### TASK
Rewrite everything in the listing from the line containing "Click the EMA(40)" down to the line containing "pos(517,672)", changing "Save Session" to "Save Workspace" and leaving the rest unchanged.

### MATERIAL TO PROCESS

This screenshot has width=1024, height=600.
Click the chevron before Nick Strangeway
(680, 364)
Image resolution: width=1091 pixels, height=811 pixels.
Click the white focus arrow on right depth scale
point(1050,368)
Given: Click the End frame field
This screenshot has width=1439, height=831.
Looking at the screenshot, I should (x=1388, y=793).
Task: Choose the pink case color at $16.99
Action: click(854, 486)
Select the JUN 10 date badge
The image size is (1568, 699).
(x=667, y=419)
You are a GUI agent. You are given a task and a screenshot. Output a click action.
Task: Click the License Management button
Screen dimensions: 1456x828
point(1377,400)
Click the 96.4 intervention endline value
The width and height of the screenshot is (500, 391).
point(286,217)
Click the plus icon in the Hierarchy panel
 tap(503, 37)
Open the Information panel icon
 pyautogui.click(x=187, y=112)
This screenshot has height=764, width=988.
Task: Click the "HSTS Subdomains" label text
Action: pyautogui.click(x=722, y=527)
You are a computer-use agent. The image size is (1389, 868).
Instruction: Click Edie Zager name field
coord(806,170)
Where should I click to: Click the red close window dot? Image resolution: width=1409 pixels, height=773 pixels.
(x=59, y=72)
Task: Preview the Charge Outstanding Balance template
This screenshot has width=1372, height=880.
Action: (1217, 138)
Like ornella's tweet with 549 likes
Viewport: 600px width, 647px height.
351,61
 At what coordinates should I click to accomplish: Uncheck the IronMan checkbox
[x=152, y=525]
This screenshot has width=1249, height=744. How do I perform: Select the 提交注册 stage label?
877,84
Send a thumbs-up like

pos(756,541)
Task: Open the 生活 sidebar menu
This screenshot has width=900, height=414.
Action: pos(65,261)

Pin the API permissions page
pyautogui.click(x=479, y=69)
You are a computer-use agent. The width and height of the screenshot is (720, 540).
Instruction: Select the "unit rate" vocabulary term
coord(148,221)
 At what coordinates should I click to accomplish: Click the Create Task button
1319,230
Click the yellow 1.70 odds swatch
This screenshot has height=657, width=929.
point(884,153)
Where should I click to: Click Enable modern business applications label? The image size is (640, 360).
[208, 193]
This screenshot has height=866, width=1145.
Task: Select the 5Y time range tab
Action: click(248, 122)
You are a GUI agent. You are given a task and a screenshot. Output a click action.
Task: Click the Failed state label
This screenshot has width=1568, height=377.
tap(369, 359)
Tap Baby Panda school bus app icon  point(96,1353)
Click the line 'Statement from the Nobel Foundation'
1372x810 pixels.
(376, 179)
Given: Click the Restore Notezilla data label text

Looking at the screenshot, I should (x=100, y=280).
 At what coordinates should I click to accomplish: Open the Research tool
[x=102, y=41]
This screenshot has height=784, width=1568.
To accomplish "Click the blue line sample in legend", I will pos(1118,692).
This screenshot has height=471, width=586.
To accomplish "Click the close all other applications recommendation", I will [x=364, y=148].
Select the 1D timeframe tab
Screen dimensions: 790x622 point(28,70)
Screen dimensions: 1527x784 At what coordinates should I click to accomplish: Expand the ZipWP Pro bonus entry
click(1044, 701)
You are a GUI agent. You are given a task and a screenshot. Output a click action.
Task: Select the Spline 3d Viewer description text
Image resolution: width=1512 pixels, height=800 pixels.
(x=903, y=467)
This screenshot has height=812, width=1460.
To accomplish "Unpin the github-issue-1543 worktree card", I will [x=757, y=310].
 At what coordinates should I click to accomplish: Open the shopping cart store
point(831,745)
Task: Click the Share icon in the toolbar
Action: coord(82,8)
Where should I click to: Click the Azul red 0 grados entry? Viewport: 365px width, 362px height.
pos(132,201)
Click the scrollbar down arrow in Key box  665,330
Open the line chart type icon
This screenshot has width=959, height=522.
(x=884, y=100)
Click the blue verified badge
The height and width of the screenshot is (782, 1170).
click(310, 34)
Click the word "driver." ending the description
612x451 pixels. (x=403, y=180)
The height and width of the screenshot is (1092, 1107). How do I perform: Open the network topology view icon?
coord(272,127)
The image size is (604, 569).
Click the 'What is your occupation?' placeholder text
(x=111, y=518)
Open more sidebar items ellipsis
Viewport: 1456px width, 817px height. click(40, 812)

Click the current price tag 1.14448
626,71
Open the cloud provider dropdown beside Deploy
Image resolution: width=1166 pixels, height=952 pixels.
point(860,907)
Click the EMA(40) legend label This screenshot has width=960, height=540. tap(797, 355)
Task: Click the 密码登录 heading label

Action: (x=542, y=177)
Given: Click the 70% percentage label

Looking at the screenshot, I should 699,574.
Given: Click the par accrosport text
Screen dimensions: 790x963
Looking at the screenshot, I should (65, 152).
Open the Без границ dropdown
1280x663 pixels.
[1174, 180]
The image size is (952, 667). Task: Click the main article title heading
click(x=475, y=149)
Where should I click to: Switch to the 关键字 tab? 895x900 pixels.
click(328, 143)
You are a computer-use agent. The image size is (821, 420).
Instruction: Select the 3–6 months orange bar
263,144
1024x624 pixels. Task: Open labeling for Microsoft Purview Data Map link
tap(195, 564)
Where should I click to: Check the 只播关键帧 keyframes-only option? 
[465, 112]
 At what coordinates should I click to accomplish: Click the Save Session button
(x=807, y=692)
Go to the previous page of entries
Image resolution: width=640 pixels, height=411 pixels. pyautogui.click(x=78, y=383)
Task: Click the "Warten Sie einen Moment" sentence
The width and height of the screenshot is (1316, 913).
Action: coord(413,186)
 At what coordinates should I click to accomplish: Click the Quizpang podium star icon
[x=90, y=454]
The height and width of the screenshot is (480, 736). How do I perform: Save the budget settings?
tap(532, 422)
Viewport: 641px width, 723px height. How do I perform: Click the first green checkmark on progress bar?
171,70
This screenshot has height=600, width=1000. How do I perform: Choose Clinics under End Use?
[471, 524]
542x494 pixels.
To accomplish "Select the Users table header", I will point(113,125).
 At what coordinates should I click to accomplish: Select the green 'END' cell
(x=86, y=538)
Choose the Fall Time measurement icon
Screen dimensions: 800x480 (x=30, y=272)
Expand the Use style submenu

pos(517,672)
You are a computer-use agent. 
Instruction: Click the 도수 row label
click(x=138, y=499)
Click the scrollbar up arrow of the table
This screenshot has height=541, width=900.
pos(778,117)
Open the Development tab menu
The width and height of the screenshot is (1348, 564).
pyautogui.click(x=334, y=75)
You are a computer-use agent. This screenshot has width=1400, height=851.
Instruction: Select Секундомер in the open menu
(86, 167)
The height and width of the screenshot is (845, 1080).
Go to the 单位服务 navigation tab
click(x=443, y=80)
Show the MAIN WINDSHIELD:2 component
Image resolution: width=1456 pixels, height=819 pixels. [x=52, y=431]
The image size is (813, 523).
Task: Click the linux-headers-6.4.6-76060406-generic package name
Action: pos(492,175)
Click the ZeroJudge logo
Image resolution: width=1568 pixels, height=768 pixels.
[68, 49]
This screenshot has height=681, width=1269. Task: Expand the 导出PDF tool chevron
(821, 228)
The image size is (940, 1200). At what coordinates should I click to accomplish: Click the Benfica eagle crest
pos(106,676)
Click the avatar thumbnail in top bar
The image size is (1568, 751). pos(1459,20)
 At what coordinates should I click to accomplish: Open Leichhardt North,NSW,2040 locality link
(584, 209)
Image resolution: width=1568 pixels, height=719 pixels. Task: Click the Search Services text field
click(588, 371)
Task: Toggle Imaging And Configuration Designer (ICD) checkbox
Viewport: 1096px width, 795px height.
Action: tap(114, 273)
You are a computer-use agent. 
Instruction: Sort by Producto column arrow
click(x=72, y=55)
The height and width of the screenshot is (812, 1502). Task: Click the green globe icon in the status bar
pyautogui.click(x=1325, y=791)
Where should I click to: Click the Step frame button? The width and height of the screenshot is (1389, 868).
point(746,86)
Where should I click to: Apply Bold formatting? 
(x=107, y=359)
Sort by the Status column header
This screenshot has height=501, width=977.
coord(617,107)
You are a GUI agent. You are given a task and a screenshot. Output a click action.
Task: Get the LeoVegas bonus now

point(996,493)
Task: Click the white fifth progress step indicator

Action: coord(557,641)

### OUTPUT FOR THIS EXERCISE
Click the EMA(40) legend label This screenshot has width=960, height=540. tap(797, 355)
Task: Click the 密码登录 heading label

Action: (x=542, y=177)
Given: Click the 70% percentage label

Looking at the screenshot, I should 699,574.
Given: Click the par accrosport text
Screen dimensions: 790x963
Looking at the screenshot, I should (65, 152).
Open the Без границ dropdown
1280x663 pixels.
[1174, 180]
The image size is (952, 667). Task: Click the main article title heading
click(x=475, y=149)
Where should I click to: Switch to the 关键字 tab? 895x900 pixels.
click(328, 143)
You are a computer-use agent. The image size is (821, 420).
Instruction: Select the 3–6 months orange bar
263,144
1024x624 pixels. Task: Open labeling for Microsoft Purview Data Map link
tap(195, 564)
Where should I click to: Check the 只播关键帧 keyframes-only option? 
[465, 112]
 At what coordinates should I click to accomplish: Click the Save Workspace button
(x=807, y=692)
Go to the previous page of entries
Image resolution: width=640 pixels, height=411 pixels. pyautogui.click(x=78, y=383)
Task: Click the "Warten Sie einen Moment" sentence
The width and height of the screenshot is (1316, 913).
Action: coord(413,186)
 At what coordinates should I click to accomplish: Click the Quizpang podium star icon
[x=90, y=454]
The height and width of the screenshot is (480, 736). How do I perform: Save the budget settings?
tap(532, 422)
Viewport: 641px width, 723px height. How do I perform: Click the first green checkmark on progress bar?
171,70
This screenshot has height=600, width=1000. How do I perform: Choose Clinics under End Use?
[471, 524]
542x494 pixels.
To accomplish "Select the Users table header", I will point(113,125).
 At what coordinates should I click to accomplish: Select the green 'END' cell
(x=86, y=538)
Choose the Fall Time measurement icon
Screen dimensions: 800x480 (x=30, y=272)
Expand the Use style submenu

pos(517,672)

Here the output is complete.